Need to know how to solve multiple modulus inequalities

Ex - Solve |x-10| - |2x+3| <= |5x-10|

I do understand that we need to first find the roots, which happen to be 10, -3/2 and 2 in this case

we can then divide them into intervals -

x<-3/2
-3/2<x<2
2<x<10
x>10

what do we do post this division into intervals?

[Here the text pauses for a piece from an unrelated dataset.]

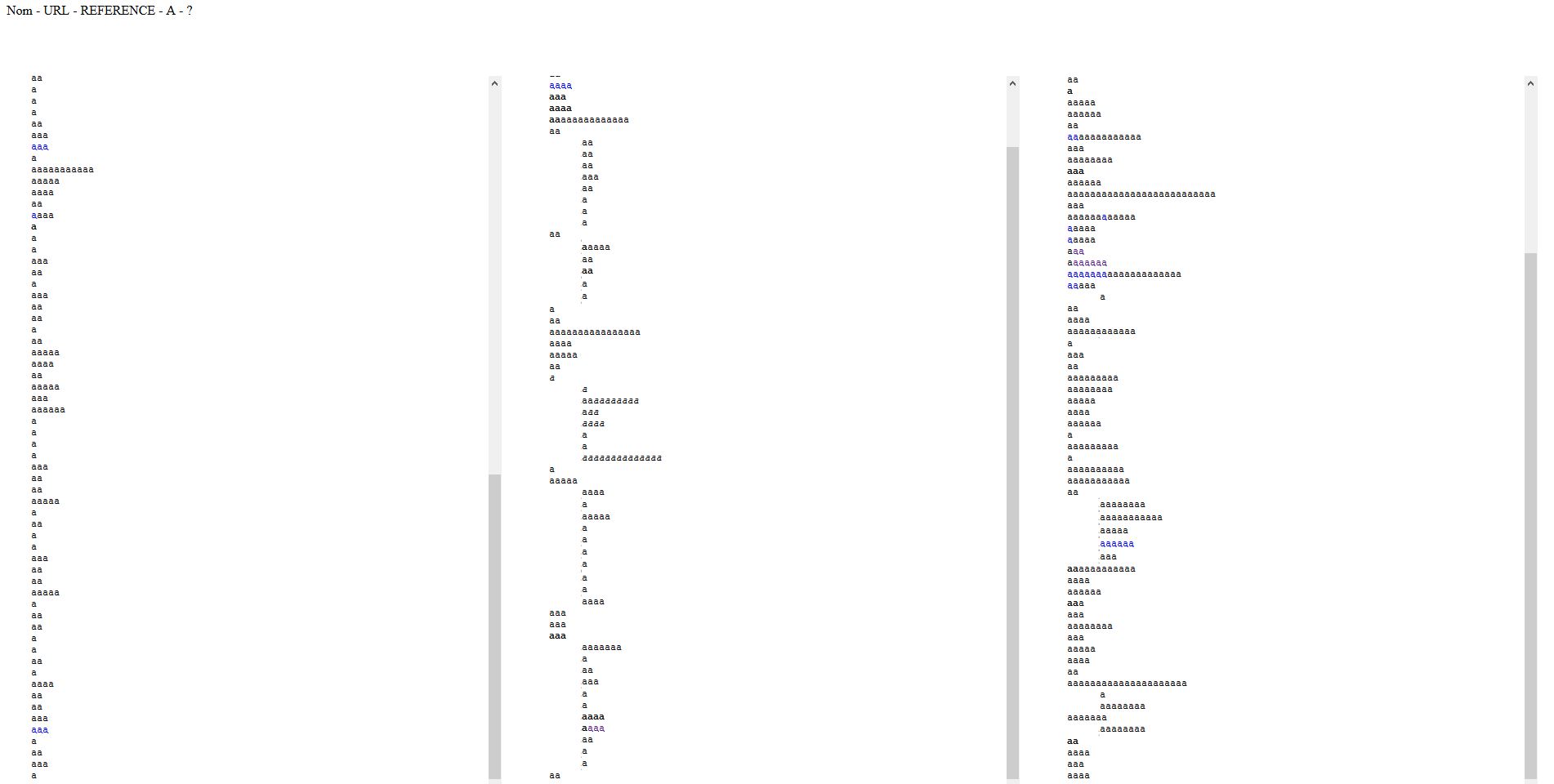Hit the right panel's scroll up arrow
The width and height of the screenshot is (1554, 784).
[x=1530, y=82]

If we dot he way you are proposing:

Yes, there are 3 check point at which absolute values in the example change their sign: -3/2, 2, and 10 (te values of x for which the expression in || equals to zero). Then you should expand the modulus in these ranges:

A. x<-\frac{3}{2} --> |x-10|-|2x+3|\leq{|5x-10|} --> -(x-10)+(2x+3)\leq{-(5x-10)} --> 6x\leq{-3} --> x\leq{-\frac{1}{2} --> as we considering the range when x<-\frac{3}{2}, then finally we should write x<-\frac{3}{2}:
----(-\frac{3}{2})---------------------------------

B. -\frac{3}{2}\leq{x}\leq{2} --> -(x-10)-(2x+3)\leq{-(5x10)} --> 2x<=3 --> x<={\frac{3}{2} --> {-\frac{3}{2}}\leq{x}\leq{\frac{3}{2}};
----(-\frac{3}{2})----(\frac{3}{2})-------------------------

C. 2<x<10 --> -(x-10)-(2x+3)\leq{5x-10} --> 17\leq{8x} --> x\geq{\frac{17}{8}} --> {\frac{17}{8}}\leq{x}<10;
---------------------(\frac{17}{8})--------(10)----

D. x\geq{10} --> (x-10)-(2x+3)\leq{5x-10} --> -3\leq{6x --> x\geq{-\frac{1}{2}} --> x\geq{10};
---------------------(\frac{17}{8})--------(10)----

After combining the ranges we've got, we can conclude that the ranges in which the given inequality holds true are:
x\leq{\frac{3}{2}} and {\frac{17}{8}}\leq{x}
----(-\frac{3}{2})----(\frac{3}{2})----(\frac{17}{8})--------(10)-----


One important detail when you define the critical points (10, -3/2 and 2) you should include them in either of intervals you check. So when you wrote:
x<-3/2
-3/2<x<2
2<x<10
x>10

You should put equal sign for each of the critical point in either interval. For example:
x=<-3/2
-3/2<x<=2
2<x<1=0
x>10

Notice, that in solution I put the equal sign in different way, but it doesn't matter. It's important just to consider the cases when x equals to the critical points and include them when expanding given inequality.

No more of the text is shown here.